**Work to be completed**
The line containing "This screenshot has" marks the start of the required copy, which runs to the final line of the entries; return those lines exactly, without any pictures.

Information provided section start

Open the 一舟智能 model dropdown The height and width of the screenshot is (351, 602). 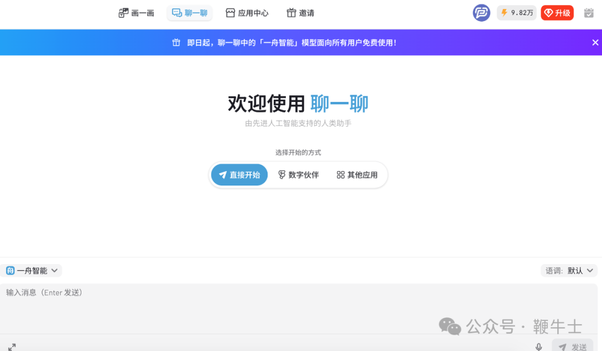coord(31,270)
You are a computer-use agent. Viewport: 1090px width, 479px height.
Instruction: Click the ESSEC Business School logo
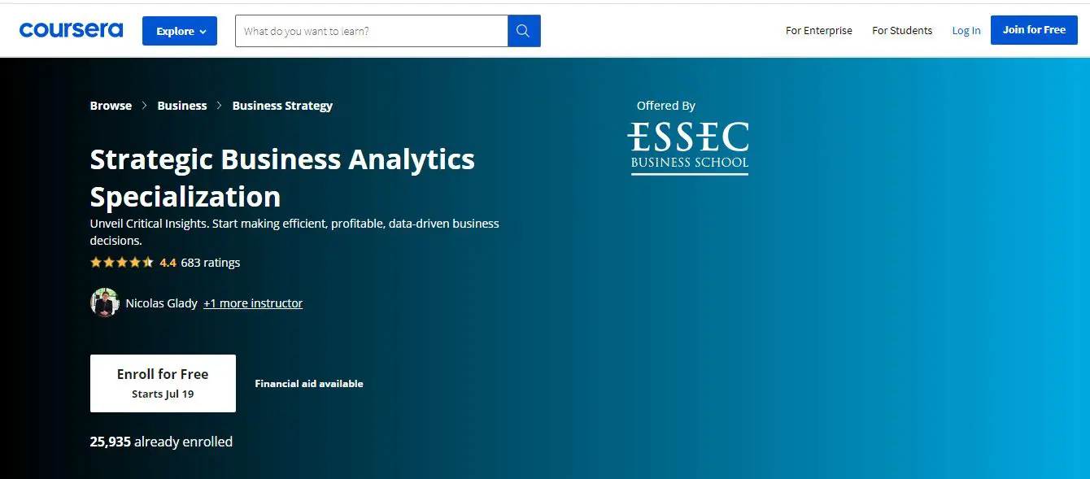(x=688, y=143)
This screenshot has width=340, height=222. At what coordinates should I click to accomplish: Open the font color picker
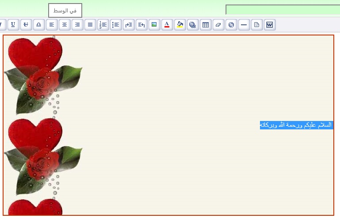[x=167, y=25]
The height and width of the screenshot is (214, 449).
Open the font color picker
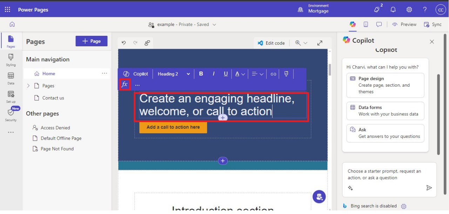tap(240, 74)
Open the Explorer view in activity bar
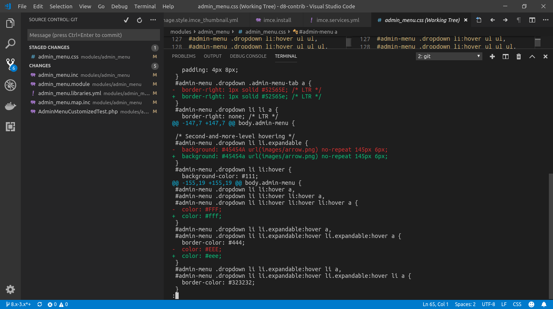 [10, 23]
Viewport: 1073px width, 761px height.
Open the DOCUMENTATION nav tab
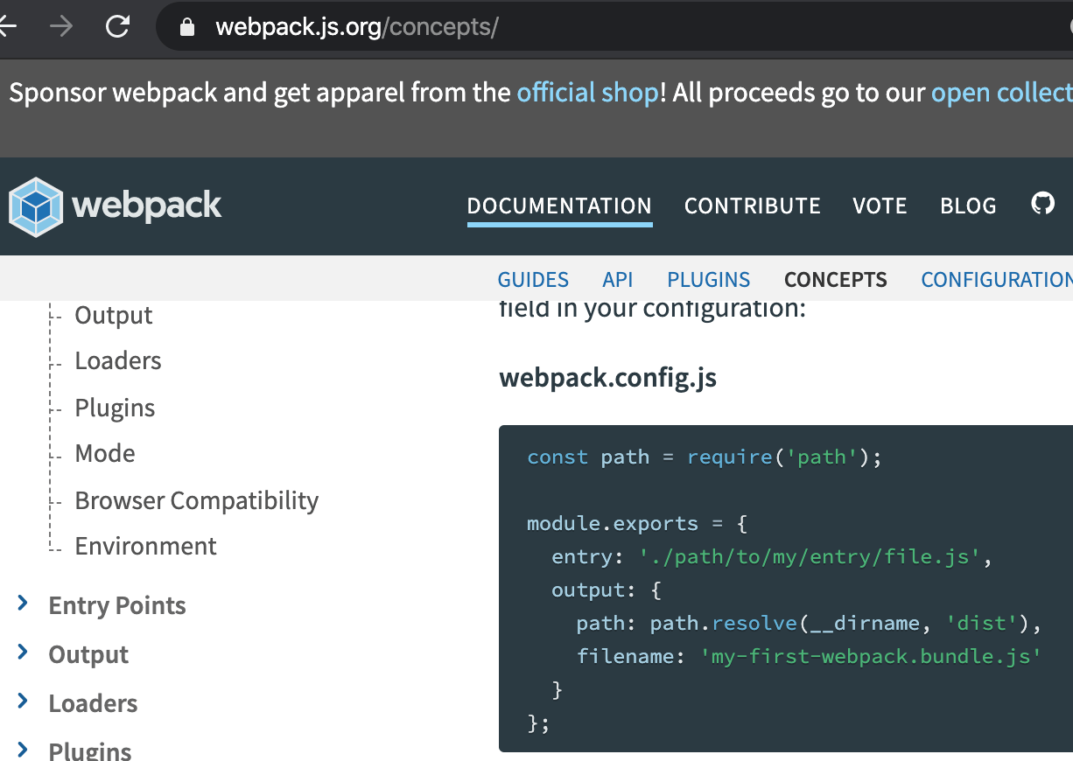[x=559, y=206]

Information provided section end

**Solution to the problem**
This screenshot has width=340, height=222. At what coordinates should I click to accomplish: Open the font color picker
[x=167, y=25]
The height and width of the screenshot is (214, 449).
Open the font color picker
tap(240, 74)
Open the Explorer view in activity bar
 [10, 23]
Viewport: 1073px width, 761px height.
Open the DOCUMENTATION nav tab
[x=559, y=206]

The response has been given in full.